↓

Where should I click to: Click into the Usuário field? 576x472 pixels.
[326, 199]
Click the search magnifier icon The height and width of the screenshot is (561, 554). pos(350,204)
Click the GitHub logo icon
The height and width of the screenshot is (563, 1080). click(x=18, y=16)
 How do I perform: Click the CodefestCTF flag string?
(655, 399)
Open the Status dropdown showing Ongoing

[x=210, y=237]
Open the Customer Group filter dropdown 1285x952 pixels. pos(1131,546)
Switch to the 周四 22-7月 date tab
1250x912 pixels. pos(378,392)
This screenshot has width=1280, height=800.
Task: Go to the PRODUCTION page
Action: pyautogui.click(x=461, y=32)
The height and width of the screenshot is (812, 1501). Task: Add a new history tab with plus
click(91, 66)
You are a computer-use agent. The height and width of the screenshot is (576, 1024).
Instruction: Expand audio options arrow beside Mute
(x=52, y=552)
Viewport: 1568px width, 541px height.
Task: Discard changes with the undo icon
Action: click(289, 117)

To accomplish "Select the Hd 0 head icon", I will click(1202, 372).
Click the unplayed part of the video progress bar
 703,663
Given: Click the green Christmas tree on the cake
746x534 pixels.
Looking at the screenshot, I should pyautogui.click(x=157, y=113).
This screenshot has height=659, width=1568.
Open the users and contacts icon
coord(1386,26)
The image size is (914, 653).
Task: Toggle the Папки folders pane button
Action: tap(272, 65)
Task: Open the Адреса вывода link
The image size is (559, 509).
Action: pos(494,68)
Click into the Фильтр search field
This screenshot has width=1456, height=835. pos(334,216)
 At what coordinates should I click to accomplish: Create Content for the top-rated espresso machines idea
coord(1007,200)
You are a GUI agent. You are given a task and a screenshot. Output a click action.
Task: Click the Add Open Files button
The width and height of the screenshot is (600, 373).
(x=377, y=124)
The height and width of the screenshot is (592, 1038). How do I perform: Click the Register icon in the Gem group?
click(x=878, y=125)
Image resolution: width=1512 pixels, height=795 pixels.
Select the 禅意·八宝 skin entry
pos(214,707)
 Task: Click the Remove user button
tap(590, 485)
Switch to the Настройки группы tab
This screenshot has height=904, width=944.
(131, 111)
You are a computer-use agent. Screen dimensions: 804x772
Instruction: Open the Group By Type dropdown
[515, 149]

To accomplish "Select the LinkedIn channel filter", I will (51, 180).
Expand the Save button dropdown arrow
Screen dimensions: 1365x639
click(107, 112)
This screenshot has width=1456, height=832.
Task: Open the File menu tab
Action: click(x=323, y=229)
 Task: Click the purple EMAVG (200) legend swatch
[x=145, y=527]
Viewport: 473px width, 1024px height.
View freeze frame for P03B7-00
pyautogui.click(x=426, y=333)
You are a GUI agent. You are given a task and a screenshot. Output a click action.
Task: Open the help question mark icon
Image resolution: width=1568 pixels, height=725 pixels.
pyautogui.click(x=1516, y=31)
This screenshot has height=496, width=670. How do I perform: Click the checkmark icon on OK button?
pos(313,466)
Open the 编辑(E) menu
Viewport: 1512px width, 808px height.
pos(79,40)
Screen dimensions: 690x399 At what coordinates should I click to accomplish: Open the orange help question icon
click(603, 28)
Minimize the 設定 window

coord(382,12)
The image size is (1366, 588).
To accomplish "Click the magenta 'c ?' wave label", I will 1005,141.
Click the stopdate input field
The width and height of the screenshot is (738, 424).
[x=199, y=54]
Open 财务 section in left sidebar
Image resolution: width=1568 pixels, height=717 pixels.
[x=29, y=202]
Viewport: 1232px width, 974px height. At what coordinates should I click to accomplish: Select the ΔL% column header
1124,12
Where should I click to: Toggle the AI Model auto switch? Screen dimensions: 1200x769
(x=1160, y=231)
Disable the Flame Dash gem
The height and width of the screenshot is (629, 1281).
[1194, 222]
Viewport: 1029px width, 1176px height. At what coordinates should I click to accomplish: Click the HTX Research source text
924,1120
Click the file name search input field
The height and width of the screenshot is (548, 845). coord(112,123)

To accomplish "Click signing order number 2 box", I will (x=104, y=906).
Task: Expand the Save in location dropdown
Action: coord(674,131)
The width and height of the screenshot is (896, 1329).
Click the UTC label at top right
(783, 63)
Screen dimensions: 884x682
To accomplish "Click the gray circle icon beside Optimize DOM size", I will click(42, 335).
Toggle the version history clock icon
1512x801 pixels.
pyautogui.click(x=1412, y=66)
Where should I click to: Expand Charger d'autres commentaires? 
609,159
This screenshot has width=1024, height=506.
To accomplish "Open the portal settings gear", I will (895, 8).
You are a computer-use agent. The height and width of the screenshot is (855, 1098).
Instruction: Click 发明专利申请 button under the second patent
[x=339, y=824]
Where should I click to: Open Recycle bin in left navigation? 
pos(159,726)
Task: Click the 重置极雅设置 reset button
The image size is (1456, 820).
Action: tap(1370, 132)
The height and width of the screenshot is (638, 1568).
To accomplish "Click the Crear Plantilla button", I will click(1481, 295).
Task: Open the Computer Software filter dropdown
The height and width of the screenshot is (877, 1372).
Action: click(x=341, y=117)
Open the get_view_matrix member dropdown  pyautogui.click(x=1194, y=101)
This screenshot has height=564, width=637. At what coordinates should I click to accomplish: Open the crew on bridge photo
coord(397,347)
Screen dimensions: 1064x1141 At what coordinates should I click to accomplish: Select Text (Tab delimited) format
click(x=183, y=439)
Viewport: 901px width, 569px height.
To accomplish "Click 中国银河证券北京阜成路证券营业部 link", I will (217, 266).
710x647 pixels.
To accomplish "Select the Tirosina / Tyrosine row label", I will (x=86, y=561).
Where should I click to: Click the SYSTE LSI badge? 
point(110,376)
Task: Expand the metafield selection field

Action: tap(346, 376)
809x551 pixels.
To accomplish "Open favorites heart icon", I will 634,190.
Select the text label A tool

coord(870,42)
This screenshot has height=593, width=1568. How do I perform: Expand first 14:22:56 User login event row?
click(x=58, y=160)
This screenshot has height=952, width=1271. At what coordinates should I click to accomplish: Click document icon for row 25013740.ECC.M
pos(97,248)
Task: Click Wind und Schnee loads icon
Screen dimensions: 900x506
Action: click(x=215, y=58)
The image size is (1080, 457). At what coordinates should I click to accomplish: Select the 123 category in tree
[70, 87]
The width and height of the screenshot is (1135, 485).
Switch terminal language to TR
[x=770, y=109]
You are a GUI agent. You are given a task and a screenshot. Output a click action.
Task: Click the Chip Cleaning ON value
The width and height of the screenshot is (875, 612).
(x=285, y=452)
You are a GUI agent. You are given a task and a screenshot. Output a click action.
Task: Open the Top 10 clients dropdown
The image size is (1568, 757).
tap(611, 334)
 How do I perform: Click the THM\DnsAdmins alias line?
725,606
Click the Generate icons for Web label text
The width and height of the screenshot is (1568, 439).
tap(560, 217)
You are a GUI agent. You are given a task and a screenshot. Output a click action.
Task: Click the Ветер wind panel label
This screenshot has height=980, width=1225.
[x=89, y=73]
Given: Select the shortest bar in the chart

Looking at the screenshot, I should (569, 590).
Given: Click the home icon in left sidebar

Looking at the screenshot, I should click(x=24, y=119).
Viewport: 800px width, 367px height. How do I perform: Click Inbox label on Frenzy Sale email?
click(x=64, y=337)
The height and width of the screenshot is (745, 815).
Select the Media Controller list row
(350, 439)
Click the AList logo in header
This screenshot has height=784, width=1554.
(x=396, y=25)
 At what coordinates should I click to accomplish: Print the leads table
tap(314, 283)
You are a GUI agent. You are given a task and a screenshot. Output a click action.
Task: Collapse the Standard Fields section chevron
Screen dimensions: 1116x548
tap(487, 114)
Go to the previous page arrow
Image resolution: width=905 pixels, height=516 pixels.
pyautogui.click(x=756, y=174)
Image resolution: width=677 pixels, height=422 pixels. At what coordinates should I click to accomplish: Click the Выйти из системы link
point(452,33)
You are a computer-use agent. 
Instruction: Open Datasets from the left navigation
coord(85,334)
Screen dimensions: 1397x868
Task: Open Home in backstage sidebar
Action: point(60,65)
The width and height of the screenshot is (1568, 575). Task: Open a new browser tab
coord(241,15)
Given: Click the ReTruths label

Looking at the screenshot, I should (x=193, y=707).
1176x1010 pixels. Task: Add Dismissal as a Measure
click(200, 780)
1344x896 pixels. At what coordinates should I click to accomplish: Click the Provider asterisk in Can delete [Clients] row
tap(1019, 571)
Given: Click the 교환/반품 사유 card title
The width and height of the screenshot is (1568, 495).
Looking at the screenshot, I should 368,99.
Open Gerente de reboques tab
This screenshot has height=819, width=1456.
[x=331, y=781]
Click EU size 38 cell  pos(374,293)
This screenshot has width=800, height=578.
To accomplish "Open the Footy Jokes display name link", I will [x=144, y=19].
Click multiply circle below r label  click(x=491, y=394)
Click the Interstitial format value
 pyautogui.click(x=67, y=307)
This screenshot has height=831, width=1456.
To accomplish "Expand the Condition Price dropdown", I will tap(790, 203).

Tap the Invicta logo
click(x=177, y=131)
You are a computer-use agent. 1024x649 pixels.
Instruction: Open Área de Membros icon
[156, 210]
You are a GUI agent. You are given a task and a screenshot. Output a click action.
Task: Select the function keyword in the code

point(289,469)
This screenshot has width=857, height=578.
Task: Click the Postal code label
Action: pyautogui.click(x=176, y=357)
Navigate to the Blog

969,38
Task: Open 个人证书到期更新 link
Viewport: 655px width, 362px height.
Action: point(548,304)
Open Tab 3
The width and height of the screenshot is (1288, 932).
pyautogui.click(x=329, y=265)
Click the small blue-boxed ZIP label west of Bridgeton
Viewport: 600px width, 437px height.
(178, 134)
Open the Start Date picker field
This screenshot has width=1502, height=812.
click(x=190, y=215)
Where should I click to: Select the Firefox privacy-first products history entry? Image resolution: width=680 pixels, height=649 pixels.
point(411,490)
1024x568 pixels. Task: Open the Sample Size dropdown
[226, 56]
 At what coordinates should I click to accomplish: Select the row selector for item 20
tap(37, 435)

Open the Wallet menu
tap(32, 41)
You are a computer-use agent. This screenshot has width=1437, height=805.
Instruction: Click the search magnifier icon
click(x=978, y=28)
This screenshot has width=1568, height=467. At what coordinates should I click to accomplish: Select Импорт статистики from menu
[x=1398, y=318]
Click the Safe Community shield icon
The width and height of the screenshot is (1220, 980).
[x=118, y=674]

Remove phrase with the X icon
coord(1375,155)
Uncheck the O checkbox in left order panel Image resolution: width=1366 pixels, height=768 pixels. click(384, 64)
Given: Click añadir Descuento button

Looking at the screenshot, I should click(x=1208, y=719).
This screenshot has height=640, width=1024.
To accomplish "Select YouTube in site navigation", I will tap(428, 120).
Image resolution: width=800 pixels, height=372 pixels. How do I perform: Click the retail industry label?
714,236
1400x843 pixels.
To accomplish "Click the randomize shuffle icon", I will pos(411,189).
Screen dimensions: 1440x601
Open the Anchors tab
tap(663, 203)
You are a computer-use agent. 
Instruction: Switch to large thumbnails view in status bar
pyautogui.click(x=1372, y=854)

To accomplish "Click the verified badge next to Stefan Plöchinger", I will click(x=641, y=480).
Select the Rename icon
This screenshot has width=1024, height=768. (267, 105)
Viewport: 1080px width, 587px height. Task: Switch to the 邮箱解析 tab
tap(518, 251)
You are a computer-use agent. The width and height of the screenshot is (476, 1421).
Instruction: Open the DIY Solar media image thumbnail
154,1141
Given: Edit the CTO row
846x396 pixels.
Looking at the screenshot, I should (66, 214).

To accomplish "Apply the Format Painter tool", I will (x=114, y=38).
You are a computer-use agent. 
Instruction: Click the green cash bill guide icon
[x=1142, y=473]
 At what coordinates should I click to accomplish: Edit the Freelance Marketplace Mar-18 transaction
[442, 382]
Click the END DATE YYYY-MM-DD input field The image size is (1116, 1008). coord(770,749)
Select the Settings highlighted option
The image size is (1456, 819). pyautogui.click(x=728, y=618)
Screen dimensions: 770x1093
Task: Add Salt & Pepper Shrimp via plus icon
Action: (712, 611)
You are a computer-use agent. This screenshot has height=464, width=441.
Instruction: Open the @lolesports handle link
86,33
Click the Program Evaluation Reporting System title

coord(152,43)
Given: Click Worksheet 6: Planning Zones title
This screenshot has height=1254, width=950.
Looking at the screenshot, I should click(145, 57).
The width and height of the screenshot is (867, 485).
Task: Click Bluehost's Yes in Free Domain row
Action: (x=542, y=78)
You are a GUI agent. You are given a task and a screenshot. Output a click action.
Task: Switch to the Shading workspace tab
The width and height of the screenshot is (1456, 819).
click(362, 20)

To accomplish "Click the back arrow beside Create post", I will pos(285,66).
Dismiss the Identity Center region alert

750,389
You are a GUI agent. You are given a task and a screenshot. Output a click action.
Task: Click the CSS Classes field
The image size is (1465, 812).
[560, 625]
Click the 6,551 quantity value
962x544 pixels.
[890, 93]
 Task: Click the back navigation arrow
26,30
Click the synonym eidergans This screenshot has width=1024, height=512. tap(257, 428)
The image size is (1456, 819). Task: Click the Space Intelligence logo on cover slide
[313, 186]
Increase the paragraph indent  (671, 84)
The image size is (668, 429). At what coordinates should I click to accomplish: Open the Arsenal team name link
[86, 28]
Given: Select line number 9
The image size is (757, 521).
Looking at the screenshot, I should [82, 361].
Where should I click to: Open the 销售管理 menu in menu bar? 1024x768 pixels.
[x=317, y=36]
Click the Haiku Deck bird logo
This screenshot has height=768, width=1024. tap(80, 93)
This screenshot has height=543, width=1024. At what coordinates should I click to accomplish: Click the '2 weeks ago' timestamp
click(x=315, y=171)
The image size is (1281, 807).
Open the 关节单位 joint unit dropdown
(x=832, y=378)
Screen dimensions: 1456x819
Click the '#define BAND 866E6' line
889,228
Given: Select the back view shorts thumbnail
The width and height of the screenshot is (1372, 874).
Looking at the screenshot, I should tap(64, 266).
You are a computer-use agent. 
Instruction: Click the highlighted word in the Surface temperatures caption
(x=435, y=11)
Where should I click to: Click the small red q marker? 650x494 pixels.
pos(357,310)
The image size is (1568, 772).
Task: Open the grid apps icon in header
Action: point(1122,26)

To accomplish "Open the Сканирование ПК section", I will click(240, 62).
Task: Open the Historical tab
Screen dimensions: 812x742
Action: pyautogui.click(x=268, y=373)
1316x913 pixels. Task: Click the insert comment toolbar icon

↑

Print the material exactly as it appears, starting at the line containing "is (576, 1024)." and ending at the line containing "pyautogui.click(x=426, y=333)", both lines included.

RESPONSE TO THIS EXERCISE -
You are a computer-use agent. The height and width of the screenshot is (576, 1024).
Instruction: Expand audio options arrow beside Mute
(x=52, y=552)
Viewport: 1568px width, 541px height.
Task: Discard changes with the undo icon
Action: click(289, 117)

To accomplish "Select the Hd 0 head icon", I will click(1202, 372).
Click the unplayed part of the video progress bar
 703,663
Given: Click the green Christmas tree on the cake
746x534 pixels.
Looking at the screenshot, I should pyautogui.click(x=157, y=113).
This screenshot has height=659, width=1568.
Open the users and contacts icon
coord(1386,26)
The image size is (914, 653).
Task: Toggle the Папки folders pane button
Action: tap(272, 65)
Task: Open the Адреса вывода link
The image size is (559, 509).
Action: pos(494,68)
Click into the Фильтр search field
This screenshot has width=1456, height=835. pos(334,216)
 At what coordinates should I click to accomplish: Create Content for the top-rated espresso machines idea
coord(1007,200)
You are a GUI agent. You are given a task and a screenshot. Output a click action.
Task: Click the Add Open Files button
The width and height of the screenshot is (600, 373).
(x=377, y=124)
The height and width of the screenshot is (592, 1038). How do I perform: Click the Register icon in the Gem group?
click(x=878, y=125)
Image resolution: width=1512 pixels, height=795 pixels.
Select the 禅意·八宝 skin entry
pos(214,707)
 Task: Click the Remove user button
tap(590, 485)
Switch to the Настройки группы tab
This screenshot has height=904, width=944.
(131, 111)
You are a computer-use agent. Screen dimensions: 804x772
Instruction: Open the Group By Type dropdown
[515, 149]

To accomplish "Select the LinkedIn channel filter", I will (51, 180).
Expand the Save button dropdown arrow
Screen dimensions: 1365x639
click(107, 112)
This screenshot has width=1456, height=832.
Task: Open the File menu tab
Action: click(x=323, y=229)
 Task: Click the purple EMAVG (200) legend swatch
[x=145, y=527]
Viewport: 473px width, 1024px height.
View freeze frame for P03B7-00
pyautogui.click(x=426, y=333)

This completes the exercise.